In a broad sense, stick-slip phenomenon refers to the non-uniform motion of a component driven at a uniform velocity. In the feed movement and adjustment movement of precision machine tool and heavy machine tool, at low velocity, there will be a stop-and-jump form of movement, that is, the so-called stick-slip motion. Usually the so-called stick-slip phenomenon mainly refers to this form of movement^1,2.

In order to improve the machining accuracy of the machine tool, the use of higher resolution system can reduce the control error of the CNC system, the use of gear gap compensation, lead screw error compensation, tool compensation, and thermal deformation error compensation can reduce the error of the transmission system, but the error caused by the stick-slip phenomenon of the guide rail can not be eliminated by the control system. Stick-slip phenomenon will lead to low-velocity instability of the ultra-precision machine tool, reduce the positioning accuracy and sensitivity of the machine tool, and lead to a reduction in processing accuracy and part surface quality. The stick-slip phenomenon also accelerates the wear of the guide rail and reduces the dimensional accuracy of the rail. Sliding guide rails have advantages in vibration absorption, damping, contact stiffness, bearing capacity and economy. Because of the stick-slip motion at low velocity, it is difficult to ensure the smooth motion and positioning accuracy, which limits its application in high-precision occasions. Therefore, it is very important to solve the stick-slip motion problem of sliding guide rails.

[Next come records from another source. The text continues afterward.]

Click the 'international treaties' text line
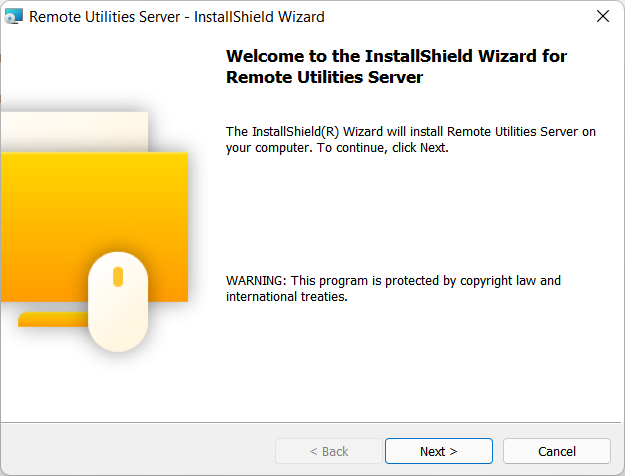Image resolution: width=625 pixels, height=476 pixels. (286, 297)

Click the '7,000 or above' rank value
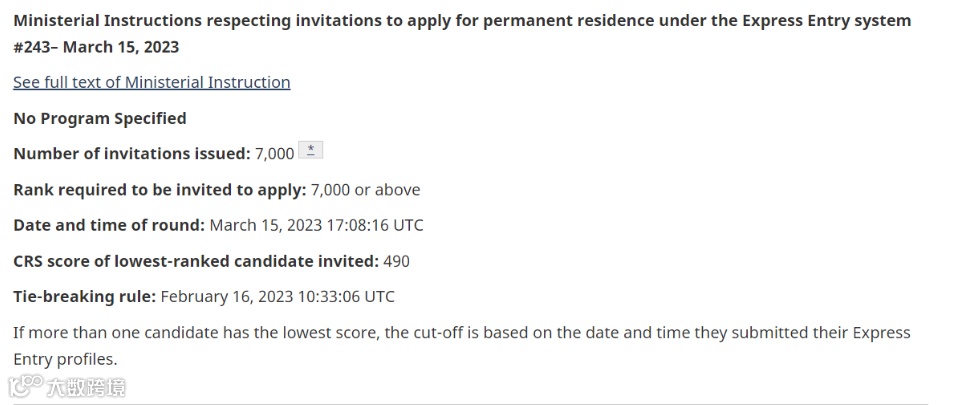pyautogui.click(x=366, y=190)
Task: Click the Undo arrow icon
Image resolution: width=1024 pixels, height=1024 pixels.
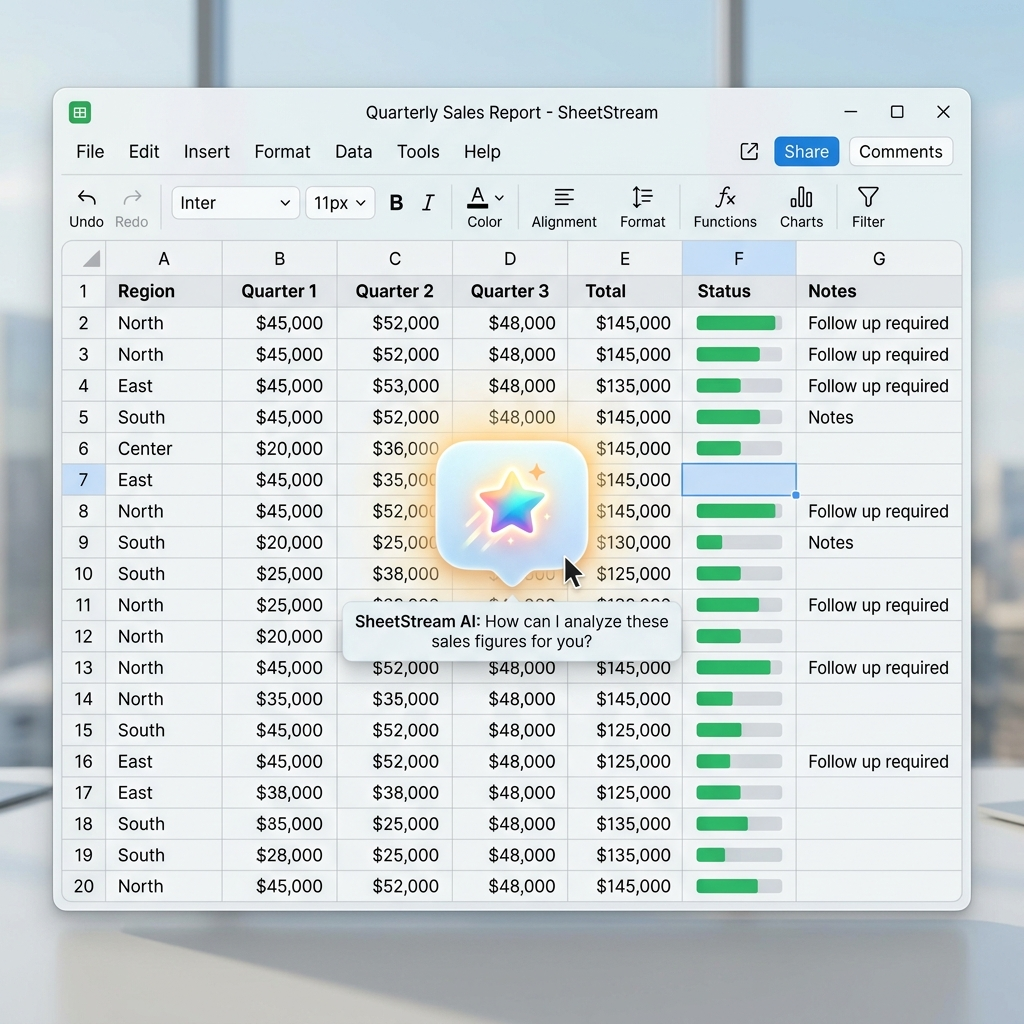Action: pyautogui.click(x=86, y=198)
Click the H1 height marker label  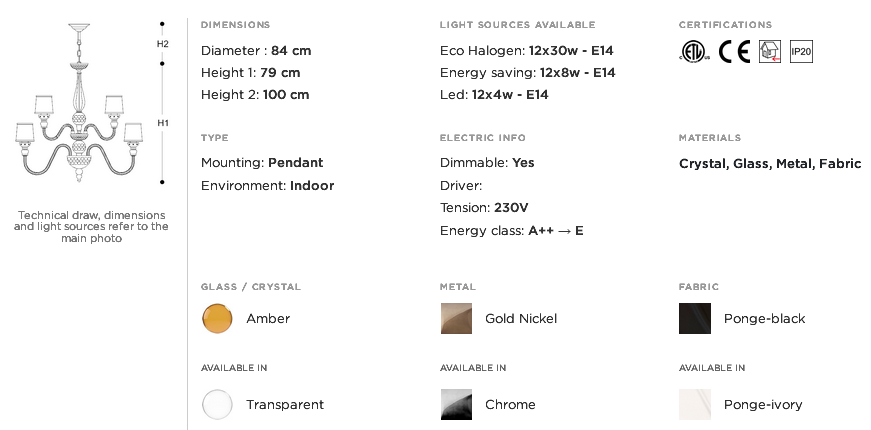tap(162, 123)
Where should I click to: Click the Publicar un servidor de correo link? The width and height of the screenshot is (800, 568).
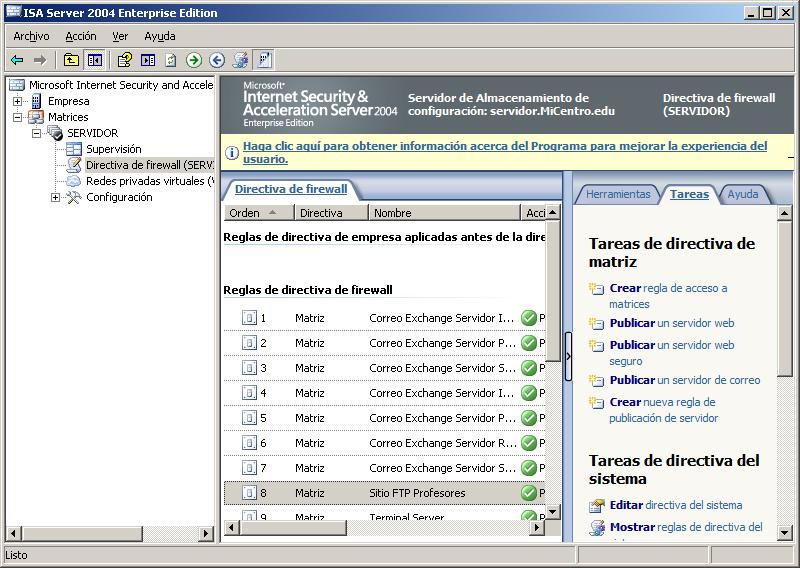(685, 380)
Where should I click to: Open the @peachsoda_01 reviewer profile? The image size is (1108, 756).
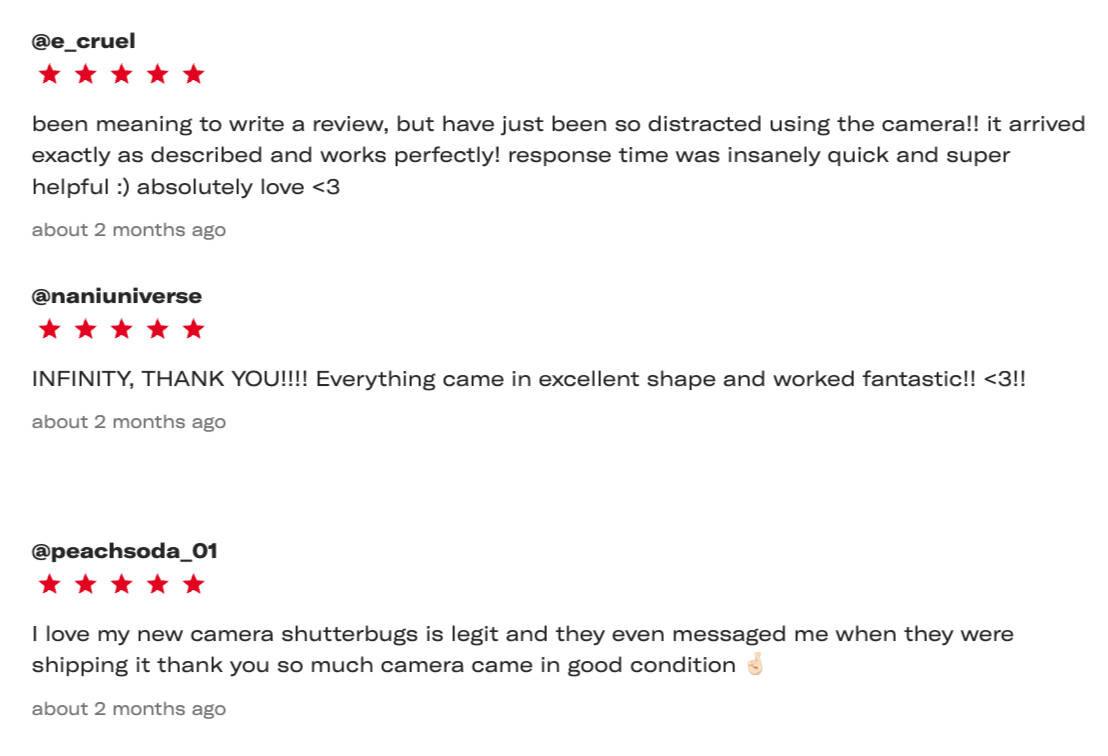[124, 551]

The most widely accepted stick-slip theory is that of B. Э. Πyш, a Soviet scientist, who proposed that stick-slip motion occurs because of the difference between static and kinetic friction force in the early 1960s¹. The existing research results have pointed out some qualitative directions to solve the stick-slip motion problem, reducing the difference between static and kinetic friction force, improving the stiffness and the damping ratio of the system. Due to structural limitations and economic considerations, usually the main measure to improve the precision of micro-displacement and inhibit the stick-slip motion is to reduce the difference between static and kinetic friction force^1,3.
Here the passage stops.